Russian Warplanes Leaving Syria

Russian Warplanes Leaving Syria

MOSCOW (AP) -- Russian warplanes and troops stationed at Russia's air base in Syria started leaving for home on Tuesday after a partial pullout order from President Vladimir Putin the previous day, a step that raises hopes for progress at the newly reconvened U.N.-brokered peace talks in Geneva.

The U.N. special envoy for Syria called Putin's announcement a "significant development." Staffan de Mistura said in a statement that his team hoped the Russian drawdown would have a "positive impact" on the negotiations aimed at finding a political solution to Syria's war and "a peaceful political transition in the country."

Putin announced the withdrawal of most of the Russian forces from Syria on Monday, just hours after de Mistura had reconvened indirect peace talks between representatives of Syrian President Bashar Assad's government and those of the so-called moderate opposition. After meeting with a government delegation on Monday, the U.N. envoy was to meet with opposition representatives on Tuesday.

Russia's Defense Ministry said a group of Su-34 bombers was the first to depart on Tuesday, accompanied by a military transport aircraft. The planes would be making stops at airfields in Russia for refueling and technical checks since some of them are stationed more than 5,000 kilometers (3,100 miles) away from the Syria base, the ministry said.

Russian state television showed video of three warplanes taking off and flying in formation behind a larger transport aircraft. A correspondent at the base reported on Rossiya 24 television that a second group also had already set off for home and a third was being prepared for takeoff.

Putin didn't specify how many aircraft and troops would be withdrawn. Russia has not revealed how many soldiers it has deployed to Syria, where it maintains a naval facility as well as an air base, but U.S. estimates of the number of Russian military personnel vary from 3,000 to 6,000.

Russia has deployed more than 50 jets and helicopters to its Hemeimeem air base, in Syria's coastal province of Latakia.
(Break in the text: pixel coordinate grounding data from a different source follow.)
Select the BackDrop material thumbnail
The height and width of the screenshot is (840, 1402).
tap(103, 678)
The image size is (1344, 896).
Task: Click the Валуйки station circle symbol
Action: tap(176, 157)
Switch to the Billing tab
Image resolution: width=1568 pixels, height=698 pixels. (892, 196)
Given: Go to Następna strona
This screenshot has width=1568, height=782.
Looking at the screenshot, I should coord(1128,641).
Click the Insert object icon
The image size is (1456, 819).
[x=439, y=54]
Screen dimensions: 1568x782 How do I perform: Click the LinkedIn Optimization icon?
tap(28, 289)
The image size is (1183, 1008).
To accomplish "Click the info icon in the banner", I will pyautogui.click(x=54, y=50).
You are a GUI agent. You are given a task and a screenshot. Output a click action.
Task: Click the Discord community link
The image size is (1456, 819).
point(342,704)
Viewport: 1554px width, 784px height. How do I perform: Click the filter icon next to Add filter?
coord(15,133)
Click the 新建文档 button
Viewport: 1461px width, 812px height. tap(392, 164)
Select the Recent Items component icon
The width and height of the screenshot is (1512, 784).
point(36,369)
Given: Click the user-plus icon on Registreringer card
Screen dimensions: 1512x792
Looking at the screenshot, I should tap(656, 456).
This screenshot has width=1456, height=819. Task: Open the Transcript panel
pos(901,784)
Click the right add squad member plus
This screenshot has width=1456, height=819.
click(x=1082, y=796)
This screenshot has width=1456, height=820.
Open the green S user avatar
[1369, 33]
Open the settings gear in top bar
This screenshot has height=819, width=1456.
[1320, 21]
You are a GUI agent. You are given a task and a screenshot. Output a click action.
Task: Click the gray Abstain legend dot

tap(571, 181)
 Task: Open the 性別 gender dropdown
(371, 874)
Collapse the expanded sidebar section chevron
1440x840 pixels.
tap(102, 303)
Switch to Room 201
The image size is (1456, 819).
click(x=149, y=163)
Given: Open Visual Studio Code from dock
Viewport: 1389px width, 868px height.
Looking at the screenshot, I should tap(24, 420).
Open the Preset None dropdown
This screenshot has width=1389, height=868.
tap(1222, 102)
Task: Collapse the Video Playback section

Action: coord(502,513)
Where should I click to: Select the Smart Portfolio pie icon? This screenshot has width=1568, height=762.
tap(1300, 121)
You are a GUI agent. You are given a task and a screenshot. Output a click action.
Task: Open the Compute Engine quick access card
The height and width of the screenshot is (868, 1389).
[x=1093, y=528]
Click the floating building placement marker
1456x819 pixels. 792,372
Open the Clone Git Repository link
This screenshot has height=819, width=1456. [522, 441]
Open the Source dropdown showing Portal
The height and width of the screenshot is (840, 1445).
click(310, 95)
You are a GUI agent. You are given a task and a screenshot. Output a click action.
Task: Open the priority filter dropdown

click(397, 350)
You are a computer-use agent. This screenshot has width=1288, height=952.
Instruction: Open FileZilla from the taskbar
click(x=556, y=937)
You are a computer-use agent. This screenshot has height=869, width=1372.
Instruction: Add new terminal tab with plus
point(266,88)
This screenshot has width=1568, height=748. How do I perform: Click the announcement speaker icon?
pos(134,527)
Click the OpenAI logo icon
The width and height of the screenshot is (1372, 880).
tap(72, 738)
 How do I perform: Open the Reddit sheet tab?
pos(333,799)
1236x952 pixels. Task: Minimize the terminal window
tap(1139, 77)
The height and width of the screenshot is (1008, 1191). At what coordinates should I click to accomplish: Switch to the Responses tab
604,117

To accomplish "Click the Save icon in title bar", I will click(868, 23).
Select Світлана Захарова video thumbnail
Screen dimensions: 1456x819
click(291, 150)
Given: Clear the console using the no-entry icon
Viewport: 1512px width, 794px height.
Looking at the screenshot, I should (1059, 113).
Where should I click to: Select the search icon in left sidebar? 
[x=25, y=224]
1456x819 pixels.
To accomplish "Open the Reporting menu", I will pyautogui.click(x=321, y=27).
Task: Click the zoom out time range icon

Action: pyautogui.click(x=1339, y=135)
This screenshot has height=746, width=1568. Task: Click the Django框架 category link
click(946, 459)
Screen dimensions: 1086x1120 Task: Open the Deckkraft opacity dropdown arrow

Putin spokesman Dmitry Peskov refused to comment Tuesday on whether Russian aircraft would now completely stop bombing militant positions, but he noted that the number of sorties had already dropped by two-thirds since the cease-fire went into effect on Feb. 27.

The head of the defense committee in Russia's upper house of parliament, Viktor Ozerov, said Tuesday that he estimated about 1,000 Russian military personnel would remain in Syria at the two bases, the Interfax news agency reported.

Ozerov said Russia would need a minimum of two battalions, a total of 800 troops, to protect the two bases. In addition, Russia would continue to conduct air reconnaissance, requiring some of the plane crews to remain, and the military specialists advising the Syrian army also would stay, he said.

He said Russia would keep its long-range S-400 air defense missiles at the base. Russia deployed the powerful system in November after Turkey downed a Russian jet along the Syrian border.

The start of the negotiations in Switzerland on Monday offered Putin an opportune moment to declare an official end to the five-and-a-half-month Russian air campaign, which has allowed Assad's army to win back some key ground and strengthen his positions ahead of the talks.

Announcing his decision in a televised meeting with Russia's foreign and defense ministers, Putin said Monday that the Russian air campaign has allowed Assad's military to "radically" turn the tide of war and helped create conditions for peace talks.

With Russia's main goals in Syria achieved, the pullback will allow Putin to pose as a peacemaker and help ease tensions with NATO member Turkey and the Gulf monarchies vexed by Moscow's military action.

At the same time, Putin made it clear that Russia will maintain its air base and a naval facility in Syria and keep some troops there. Syria's state news agency also quoted Assad as saying that the Russian military will draw down its air force contingent but won't leave the country altogether.

The Syrian presidency said Assad and Putin spoke on the phone Monday and jointly agreed that Russia would scale back its forces in Syria. It rejected speculation that the decision reflected a rift between the allies and said the decision reflected the "successes" the two armies have achieved in fighting terrorism in Syria and restoring peace to key areas of the country.

The Syrian army said it would continue its operations against the Islamic State group, al-Qaida's Syria branch known as the Nusra Front and other militant factions in Syria that have been designated as terrorist groups by the United Nations "with the same tempo."